Как я проводил операции по смене пола, превращая женщину в мужчину - страница 11
Однако министр здравоохранения СССР Б. В. Петровский принял решение строго наказать меня. 8 августа 1972 года он прислал в ригу большую комиссию. В ней был главный уролог Москвы, главный гинеколог СССР, психиатр и другие специалисты. В Риге к комиссии присоединился в качестве ее члена первый заместитель министра здравоохранения Латвийской ССР Карл Фридрихович Бергман. К тому же комиссия получила указание встретиться с ответственными представителями ЦК Компартии Латвии.
Я подготовился встречать комиссию. У меня были истории болезни, копии всех документов, заключение консилиума. Был комплект диапозитивов и все этапы операций, представленные на 16‑миллиметровой кинопленке. Был и пациент со своей (тогда еще гражданской) женой.
Я все доложил комиссии. У меня спрашивают:
— Где разрешение министра?
— Министр дал устное разрешение.
— Это вообще не считается разрешением.
Я продемонстрировал диапозитивы, фильм, вызвал пациента. Он говорит: я был несчастливым человеком, а теперь счастлив и доволен, особенно я благодарен хирургу.
Началась дискуссия. Все же в комиссии были профессионалы, знающие и умные врачи. Они увлеклись, неподдельно заинтересовались, и скоро вся комиссия оказалась на моей стороне. Они оценили все, что рассказывал пациент, что показывал я.
Тогда комиссия решила встретиться с каким-нибудь ответственным членом Центрального комитета Компартии Латвии. Идеологией в ЦК то время ведал академик Александр Арвидович Дризул, он-то и принял московских гостей. Те рассказали, что ознакомились с операциями, которые завершились прекрасными результатами. Ничего больше говорить не пришлось. А. А. Дризул вообще был полон непонимания, зачем они пришли.
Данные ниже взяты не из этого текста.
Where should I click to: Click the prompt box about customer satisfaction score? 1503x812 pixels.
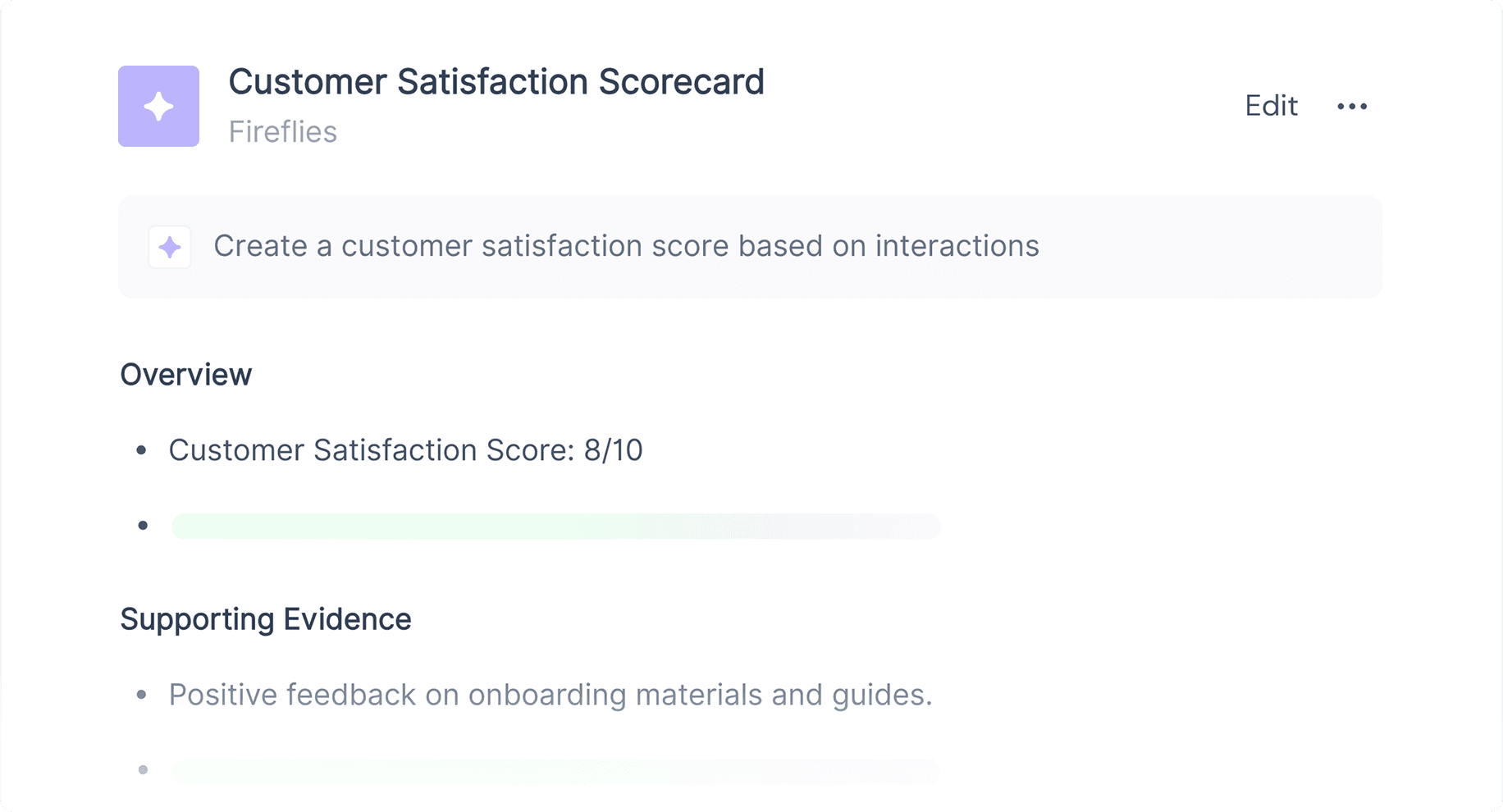tap(750, 247)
Наконец руководитель комиссии выступил с заключительным словом:
— Латвийский хирург очень успешно провел уникальную операцию, с чем мы и хотим вас поздравить. Латвия может гордиться таким специалистом.
Им еще надо было написать протокол и заключение комиссии. Они заявили, что поедут в Москву, там напишут заключение и пришлют нам три экземпляра, а мы подпишемся, что ознакомлены.
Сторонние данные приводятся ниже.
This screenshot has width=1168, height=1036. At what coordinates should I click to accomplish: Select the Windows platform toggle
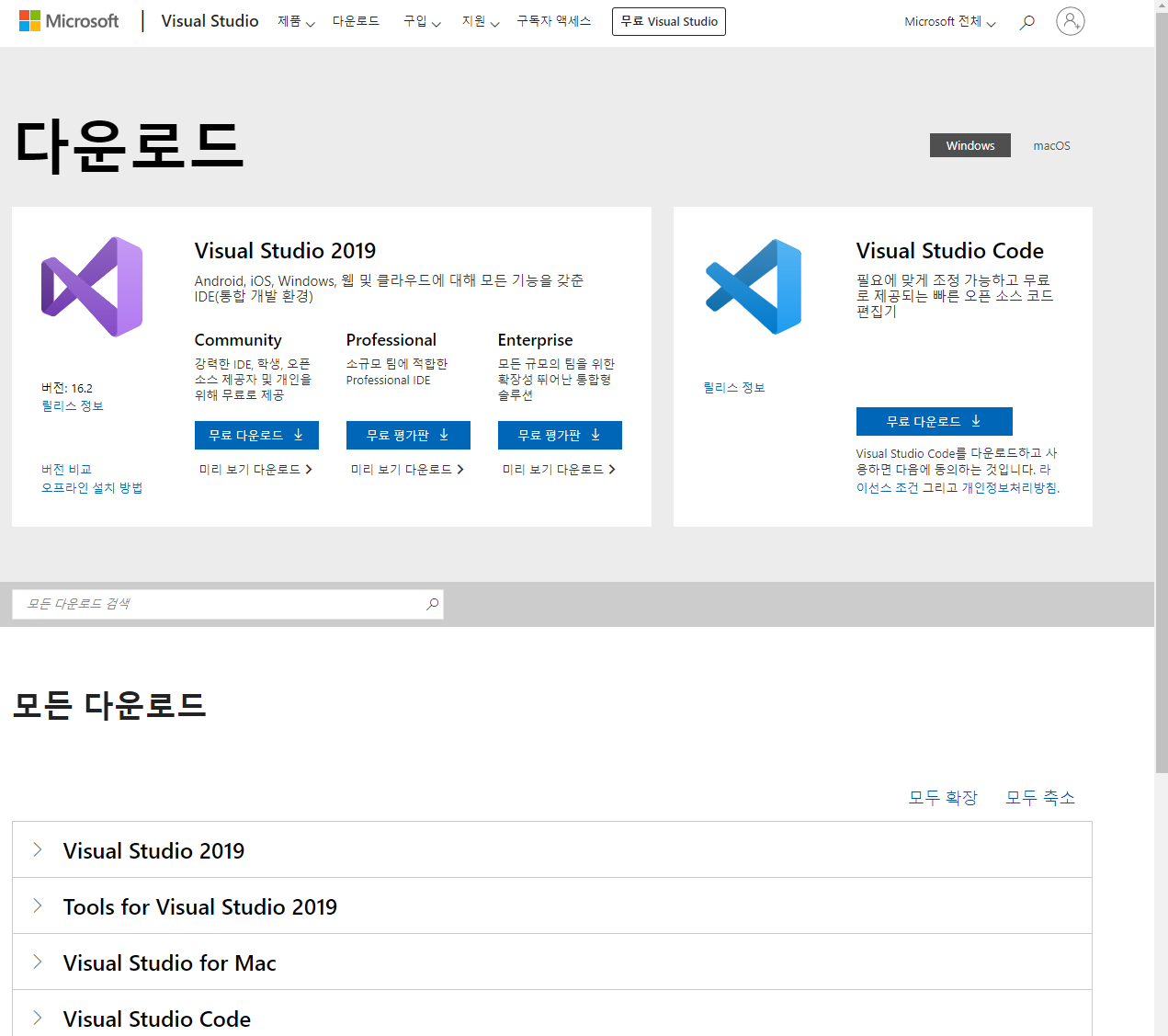coord(970,144)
Тут отреагировал К. Ф. Бергман. Он сказал, что протокол надо писать тут же, на месте, и заставил членов комиссии довести дело до конца.
Я даже подружился с некоторыми членами комиссии. И когда мы с членом комиссии, психиатром Владимиром Аркадьевичем Мелик-Мкртычяном, беседовали за чашкой кофе, он спросил:
— Ты хоть понимаешь, почему я тут оказался?
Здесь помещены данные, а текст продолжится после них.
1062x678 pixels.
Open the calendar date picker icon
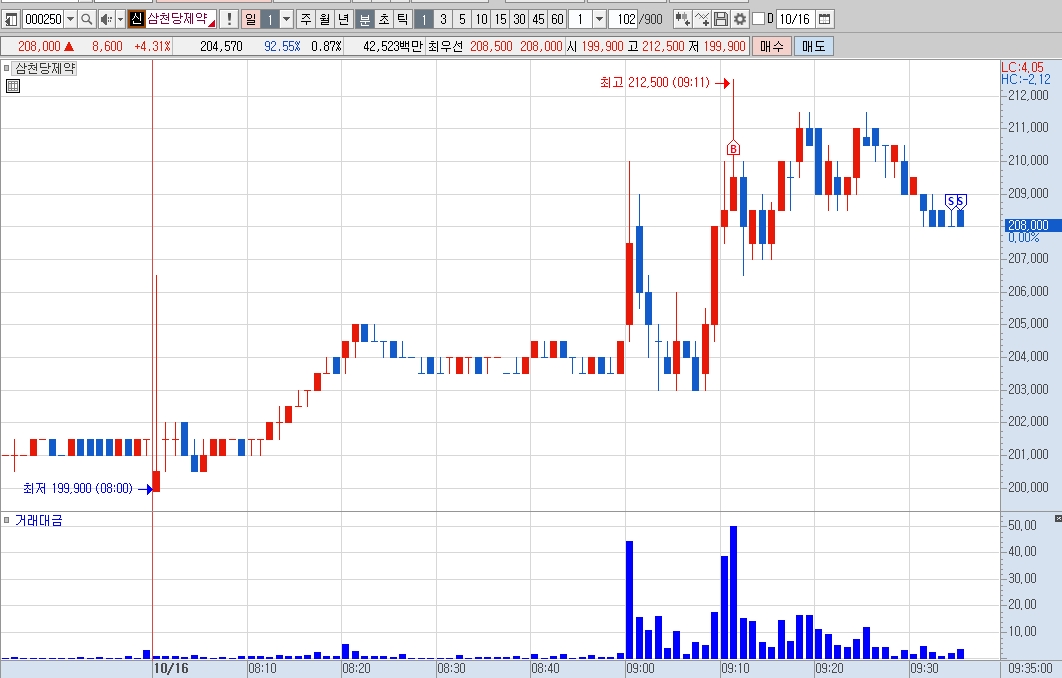pyautogui.click(x=824, y=19)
— Конечно, понимаю, — ответил я. — Транссексуализм — это психиатрическая патология, и совершенно естественно, что надо было оценить, правильное ли я принял решение, имея дело с психиатрической проблемой.
Он улыбнулся:
— Ты очень наивен. Мне нужно было дать оценку тебе.
И только тогда я все понял. Этому молодому специалисту из Института судебной психиатрии им. В. П. Сербского достаточно было написать небольшое заключение, что В. К. Калнберз хороший человек, но он болен. И не понадобилось бы никакой тюрьмы — у меня отняли бы все. И только позже я узнал, какое указание министр Б. В. Петровский дал комиссии. Есть такое выражение: на ошибках учатся, после ошибок лечатся. Если бы заключение комиссии было бы не в мою пользу — быть бы мне пациентом Института им. В. П. Сербского.
Когда мы прощались, я сказал председателю комиссии:
— Знаете, вначале я очень беспокоился о себе. Я знаю настроение в Москве. К тому же вы были обязаны выполнить распоряжение. В случае отрицательного заключения я мог бы потерять свой пост. Вы этого не сделали, вы остались на моей стороне. И теперь я беспокоюсь за вас. Что скажет министр?
— Ну, что министр… Он думает одно, говорит другое, делает третье.
По возвращении в Москву они были обруганы, а комиссия — расформирована.